- [Task objective] Convert the items between the line containing "Image resolution: width=2014" and the line containing "pyautogui.click(x=27, y=39)", inclusive, into a JSON list of strings with one string per line and blank lines omitted.
- - - -
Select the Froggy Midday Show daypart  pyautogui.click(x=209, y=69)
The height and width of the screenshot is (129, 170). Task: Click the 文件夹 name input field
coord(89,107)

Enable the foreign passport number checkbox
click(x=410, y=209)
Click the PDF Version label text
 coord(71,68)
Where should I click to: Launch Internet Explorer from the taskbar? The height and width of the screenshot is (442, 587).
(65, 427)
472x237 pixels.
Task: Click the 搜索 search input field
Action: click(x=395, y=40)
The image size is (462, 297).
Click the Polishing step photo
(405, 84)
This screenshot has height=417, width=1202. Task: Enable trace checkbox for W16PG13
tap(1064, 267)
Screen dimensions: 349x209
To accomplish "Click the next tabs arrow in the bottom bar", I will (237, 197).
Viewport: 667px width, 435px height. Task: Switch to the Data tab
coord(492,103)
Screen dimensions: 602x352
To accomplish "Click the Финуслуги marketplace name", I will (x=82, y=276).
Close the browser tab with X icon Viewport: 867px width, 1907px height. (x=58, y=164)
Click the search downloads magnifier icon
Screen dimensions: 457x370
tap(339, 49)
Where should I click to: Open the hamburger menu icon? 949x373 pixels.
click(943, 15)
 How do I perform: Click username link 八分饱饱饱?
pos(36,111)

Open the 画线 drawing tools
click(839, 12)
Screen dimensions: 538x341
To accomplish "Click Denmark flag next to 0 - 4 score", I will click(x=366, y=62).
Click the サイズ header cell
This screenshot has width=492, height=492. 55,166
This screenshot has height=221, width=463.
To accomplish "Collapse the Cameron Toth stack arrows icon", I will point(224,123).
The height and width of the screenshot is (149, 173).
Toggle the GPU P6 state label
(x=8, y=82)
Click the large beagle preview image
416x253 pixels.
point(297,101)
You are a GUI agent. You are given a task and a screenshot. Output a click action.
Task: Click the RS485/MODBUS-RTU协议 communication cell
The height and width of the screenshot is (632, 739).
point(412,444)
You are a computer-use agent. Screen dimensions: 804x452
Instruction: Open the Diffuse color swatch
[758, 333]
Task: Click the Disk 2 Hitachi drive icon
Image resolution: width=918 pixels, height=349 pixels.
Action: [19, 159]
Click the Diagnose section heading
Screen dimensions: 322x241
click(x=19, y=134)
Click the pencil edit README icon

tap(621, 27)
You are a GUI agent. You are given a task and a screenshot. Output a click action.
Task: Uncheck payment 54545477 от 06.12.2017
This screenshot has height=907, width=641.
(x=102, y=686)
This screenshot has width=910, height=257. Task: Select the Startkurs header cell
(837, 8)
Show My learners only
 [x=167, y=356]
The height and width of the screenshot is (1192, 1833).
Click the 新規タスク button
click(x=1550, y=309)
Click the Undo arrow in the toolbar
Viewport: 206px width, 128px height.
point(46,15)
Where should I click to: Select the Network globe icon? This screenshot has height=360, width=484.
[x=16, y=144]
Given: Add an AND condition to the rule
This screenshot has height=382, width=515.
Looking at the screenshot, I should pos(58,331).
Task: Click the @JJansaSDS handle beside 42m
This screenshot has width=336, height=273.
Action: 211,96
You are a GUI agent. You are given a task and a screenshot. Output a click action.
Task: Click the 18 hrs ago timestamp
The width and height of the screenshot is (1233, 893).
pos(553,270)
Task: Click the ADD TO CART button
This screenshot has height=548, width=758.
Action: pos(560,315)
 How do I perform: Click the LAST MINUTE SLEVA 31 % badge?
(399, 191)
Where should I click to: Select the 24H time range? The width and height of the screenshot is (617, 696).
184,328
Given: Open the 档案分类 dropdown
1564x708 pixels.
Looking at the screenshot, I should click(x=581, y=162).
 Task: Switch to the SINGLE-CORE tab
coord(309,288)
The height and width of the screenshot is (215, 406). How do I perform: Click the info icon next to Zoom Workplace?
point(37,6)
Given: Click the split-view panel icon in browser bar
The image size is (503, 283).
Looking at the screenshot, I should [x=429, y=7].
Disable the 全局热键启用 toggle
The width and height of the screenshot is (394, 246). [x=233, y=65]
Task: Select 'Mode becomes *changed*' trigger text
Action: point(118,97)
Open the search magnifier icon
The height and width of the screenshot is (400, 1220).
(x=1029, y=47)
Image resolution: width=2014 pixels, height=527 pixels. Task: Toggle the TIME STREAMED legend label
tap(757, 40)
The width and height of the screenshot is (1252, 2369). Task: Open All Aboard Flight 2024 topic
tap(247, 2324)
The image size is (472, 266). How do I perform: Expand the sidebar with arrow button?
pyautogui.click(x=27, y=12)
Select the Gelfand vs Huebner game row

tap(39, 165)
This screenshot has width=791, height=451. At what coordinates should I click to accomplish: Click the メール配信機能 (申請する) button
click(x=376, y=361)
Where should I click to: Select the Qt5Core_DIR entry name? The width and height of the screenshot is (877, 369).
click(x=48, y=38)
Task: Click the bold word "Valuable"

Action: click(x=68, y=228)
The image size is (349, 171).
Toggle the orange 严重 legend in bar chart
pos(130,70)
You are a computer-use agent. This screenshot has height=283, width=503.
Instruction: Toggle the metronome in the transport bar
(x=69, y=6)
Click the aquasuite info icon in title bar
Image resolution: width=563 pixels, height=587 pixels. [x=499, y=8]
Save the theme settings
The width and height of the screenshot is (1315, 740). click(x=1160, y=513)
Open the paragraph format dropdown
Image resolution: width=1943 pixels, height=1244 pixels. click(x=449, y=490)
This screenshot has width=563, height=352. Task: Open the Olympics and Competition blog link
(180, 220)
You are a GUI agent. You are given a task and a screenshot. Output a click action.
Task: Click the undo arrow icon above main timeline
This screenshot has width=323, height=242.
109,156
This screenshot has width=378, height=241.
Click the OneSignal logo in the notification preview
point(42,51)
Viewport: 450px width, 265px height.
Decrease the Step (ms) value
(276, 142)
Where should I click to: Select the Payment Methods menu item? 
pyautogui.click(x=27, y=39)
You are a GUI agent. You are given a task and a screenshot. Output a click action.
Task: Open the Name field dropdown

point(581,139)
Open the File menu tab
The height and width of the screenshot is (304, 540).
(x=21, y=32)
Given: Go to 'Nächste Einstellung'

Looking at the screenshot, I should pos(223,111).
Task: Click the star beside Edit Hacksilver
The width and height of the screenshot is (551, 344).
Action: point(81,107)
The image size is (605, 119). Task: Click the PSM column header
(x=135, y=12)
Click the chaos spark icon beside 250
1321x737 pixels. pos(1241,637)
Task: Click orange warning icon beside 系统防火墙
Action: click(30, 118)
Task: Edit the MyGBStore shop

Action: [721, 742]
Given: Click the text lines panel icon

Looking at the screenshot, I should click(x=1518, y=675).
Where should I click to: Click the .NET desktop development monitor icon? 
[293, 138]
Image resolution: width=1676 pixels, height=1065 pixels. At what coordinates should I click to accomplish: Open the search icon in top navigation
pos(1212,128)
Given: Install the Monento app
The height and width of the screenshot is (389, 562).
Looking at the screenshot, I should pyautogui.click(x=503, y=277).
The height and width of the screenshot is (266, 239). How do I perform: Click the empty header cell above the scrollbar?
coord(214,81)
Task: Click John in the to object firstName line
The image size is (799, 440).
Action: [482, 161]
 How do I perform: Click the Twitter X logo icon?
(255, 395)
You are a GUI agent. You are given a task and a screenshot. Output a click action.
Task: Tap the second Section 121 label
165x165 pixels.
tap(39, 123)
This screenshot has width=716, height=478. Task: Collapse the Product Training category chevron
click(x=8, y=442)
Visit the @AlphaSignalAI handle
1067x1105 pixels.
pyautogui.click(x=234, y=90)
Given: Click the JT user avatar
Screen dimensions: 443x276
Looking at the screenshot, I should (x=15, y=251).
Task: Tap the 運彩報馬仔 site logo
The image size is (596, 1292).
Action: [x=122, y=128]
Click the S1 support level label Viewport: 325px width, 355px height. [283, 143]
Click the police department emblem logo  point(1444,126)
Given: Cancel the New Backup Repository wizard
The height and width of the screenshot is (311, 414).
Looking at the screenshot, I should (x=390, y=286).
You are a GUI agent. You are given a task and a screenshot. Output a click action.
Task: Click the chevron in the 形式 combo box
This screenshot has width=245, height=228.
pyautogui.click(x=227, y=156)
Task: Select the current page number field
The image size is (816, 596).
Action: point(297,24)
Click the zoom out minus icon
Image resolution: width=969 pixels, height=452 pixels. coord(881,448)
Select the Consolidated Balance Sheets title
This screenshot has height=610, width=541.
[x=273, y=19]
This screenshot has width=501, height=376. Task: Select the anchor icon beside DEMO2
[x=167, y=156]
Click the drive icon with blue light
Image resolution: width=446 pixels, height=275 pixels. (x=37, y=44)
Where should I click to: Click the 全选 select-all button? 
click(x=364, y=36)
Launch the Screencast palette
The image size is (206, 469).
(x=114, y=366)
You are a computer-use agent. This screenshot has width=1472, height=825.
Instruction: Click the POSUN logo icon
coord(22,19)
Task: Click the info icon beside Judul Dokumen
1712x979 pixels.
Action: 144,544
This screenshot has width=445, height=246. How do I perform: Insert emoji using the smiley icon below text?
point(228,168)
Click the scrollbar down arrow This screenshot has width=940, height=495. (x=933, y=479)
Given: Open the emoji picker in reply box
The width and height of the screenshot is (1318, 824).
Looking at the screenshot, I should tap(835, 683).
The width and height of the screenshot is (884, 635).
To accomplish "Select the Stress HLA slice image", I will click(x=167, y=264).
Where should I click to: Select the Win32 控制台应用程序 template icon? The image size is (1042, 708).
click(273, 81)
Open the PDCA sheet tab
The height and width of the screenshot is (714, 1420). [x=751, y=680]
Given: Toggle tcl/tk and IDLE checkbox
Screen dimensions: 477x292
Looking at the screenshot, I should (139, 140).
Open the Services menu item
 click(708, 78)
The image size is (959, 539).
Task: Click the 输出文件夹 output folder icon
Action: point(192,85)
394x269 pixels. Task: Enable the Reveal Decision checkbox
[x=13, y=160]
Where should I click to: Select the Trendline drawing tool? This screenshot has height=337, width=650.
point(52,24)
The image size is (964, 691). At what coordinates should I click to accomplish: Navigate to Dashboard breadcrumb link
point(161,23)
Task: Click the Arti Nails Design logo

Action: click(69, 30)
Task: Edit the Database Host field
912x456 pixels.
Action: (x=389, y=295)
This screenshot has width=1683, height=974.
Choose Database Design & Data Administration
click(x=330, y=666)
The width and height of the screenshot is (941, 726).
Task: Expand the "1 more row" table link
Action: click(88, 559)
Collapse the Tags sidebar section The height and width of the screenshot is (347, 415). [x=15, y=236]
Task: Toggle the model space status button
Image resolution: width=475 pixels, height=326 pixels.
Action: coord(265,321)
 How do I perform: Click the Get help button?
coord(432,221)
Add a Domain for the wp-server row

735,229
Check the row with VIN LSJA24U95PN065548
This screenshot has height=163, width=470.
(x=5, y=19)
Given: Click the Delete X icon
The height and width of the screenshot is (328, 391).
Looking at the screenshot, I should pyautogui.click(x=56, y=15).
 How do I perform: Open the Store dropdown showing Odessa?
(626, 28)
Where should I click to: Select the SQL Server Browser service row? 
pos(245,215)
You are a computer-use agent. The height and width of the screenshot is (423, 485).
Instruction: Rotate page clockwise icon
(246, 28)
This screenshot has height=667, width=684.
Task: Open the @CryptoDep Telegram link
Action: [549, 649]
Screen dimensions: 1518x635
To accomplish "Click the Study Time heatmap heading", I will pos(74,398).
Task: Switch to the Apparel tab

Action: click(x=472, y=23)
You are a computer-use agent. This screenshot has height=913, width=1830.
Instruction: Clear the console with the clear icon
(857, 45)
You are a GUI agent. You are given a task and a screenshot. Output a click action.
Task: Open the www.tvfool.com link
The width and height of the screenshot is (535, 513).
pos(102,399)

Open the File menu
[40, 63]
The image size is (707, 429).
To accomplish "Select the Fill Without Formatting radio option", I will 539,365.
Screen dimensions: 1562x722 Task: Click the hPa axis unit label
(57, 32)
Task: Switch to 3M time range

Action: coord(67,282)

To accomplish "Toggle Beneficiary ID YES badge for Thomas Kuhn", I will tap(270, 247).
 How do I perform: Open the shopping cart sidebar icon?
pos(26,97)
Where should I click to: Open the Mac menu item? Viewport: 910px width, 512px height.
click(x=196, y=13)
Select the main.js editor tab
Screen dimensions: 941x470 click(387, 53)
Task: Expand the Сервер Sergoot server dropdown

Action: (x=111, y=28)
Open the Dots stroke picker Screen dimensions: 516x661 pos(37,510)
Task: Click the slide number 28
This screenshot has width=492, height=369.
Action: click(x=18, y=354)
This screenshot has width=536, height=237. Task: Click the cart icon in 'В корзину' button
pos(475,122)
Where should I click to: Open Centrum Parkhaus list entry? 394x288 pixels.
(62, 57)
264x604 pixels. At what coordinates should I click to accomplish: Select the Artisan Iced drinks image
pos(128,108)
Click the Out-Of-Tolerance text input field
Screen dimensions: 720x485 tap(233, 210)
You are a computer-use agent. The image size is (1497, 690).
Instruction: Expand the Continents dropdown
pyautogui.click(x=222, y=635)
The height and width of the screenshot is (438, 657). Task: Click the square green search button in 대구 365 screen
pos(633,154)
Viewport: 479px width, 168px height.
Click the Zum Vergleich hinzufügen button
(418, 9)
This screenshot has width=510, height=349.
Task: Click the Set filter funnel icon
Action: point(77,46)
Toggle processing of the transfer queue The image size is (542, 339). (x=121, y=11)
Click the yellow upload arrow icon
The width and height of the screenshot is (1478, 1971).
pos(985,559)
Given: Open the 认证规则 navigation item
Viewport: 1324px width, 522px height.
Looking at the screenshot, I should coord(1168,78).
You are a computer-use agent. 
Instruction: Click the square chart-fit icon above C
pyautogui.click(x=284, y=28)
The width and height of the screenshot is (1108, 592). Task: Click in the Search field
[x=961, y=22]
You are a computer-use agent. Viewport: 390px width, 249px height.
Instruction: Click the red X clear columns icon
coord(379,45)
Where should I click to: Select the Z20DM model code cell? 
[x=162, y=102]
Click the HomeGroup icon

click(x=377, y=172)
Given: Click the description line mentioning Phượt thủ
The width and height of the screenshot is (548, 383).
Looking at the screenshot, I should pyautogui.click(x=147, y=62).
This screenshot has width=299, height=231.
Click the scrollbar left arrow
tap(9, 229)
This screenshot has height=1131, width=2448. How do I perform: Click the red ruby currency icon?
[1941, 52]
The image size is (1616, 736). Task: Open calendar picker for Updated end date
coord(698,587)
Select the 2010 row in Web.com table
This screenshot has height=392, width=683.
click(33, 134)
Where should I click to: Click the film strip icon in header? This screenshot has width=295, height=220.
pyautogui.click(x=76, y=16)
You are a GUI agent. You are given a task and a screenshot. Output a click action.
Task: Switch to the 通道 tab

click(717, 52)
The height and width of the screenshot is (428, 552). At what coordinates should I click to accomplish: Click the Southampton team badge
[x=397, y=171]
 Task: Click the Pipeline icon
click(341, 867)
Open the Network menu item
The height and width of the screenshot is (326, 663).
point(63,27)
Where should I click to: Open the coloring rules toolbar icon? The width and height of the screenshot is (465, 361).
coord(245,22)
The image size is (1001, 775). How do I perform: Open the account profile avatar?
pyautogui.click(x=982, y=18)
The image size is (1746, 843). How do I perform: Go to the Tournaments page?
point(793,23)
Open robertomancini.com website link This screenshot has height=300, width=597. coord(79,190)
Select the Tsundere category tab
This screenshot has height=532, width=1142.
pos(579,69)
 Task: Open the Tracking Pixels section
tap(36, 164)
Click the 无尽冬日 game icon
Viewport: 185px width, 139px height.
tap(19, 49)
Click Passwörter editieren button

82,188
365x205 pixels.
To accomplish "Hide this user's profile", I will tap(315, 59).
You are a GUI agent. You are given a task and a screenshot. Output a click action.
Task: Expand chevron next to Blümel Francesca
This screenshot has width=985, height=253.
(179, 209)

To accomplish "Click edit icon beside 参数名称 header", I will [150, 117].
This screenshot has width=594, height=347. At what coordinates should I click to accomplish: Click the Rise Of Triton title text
- - - -
- [Output of the exercise]
[
  "Image resolution: width=2014 pixels, height=527 pixels. Task: Toggle the TIME STREAMED legend label",
  "tap(757, 40)",
  "The width and height of the screenshot is (1252, 2369). Task: Open All Aboard Flight 2024 topic",
  "tap(247, 2324)",
  "The image size is (472, 266). How do I perform: Expand the sidebar with arrow button?",
  "pyautogui.click(x=27, y=12)",
  "Select the Gelfand vs Huebner game row",
  "tap(39, 165)",
  "This screenshot has width=791, height=451. At what coordinates should I click to accomplish: Click the メール配信機能 (申請する) button",
  "click(x=376, y=361)",
  "Where should I click to: Select the Qt5Core_DIR entry name? The width and height of the screenshot is (877, 369).",
  "click(x=48, y=38)",
  "Task: Click the bold word \"Valuable\"",
  "Action: click(x=68, y=228)",
  "The image size is (349, 171).",
  "Toggle the orange 严重 legend in bar chart",
  "pos(130,70)",
  "You are a computer-use agent. This screenshot has height=283, width=503.",
  "Instruction: Toggle the metronome in the transport bar",
  "(x=69, y=6)",
  "Click the aquasuite info icon in title bar",
  "Image resolution: width=563 pixels, height=587 pixels. [x=499, y=8]",
  "Save the theme settings",
  "The width and height of the screenshot is (1315, 740). click(x=1160, y=513)",
  "Open the paragraph format dropdown",
  "Image resolution: width=1943 pixels, height=1244 pixels. click(x=449, y=490)",
  "This screenshot has width=563, height=352. Task: Open the Olympics and Competition blog link",
  "(180, 220)",
  "You are a GUI agent. You are given a task and a screenshot. Output a click action.",
  "Task: Click the undo arrow icon above main timeline",
  "This screenshot has width=323, height=242.",
  "109,156",
  "This screenshot has width=378, height=241.",
  "Click the OneSignal logo in the notification preview",
  "point(42,51)",
  "Viewport: 450px width, 265px height.",
  "Decrease the Step (ms) value",
  "(276, 142)",
  "Where should I click to: Select the Payment Methods menu item? ",
  "pyautogui.click(x=27, y=39)"
]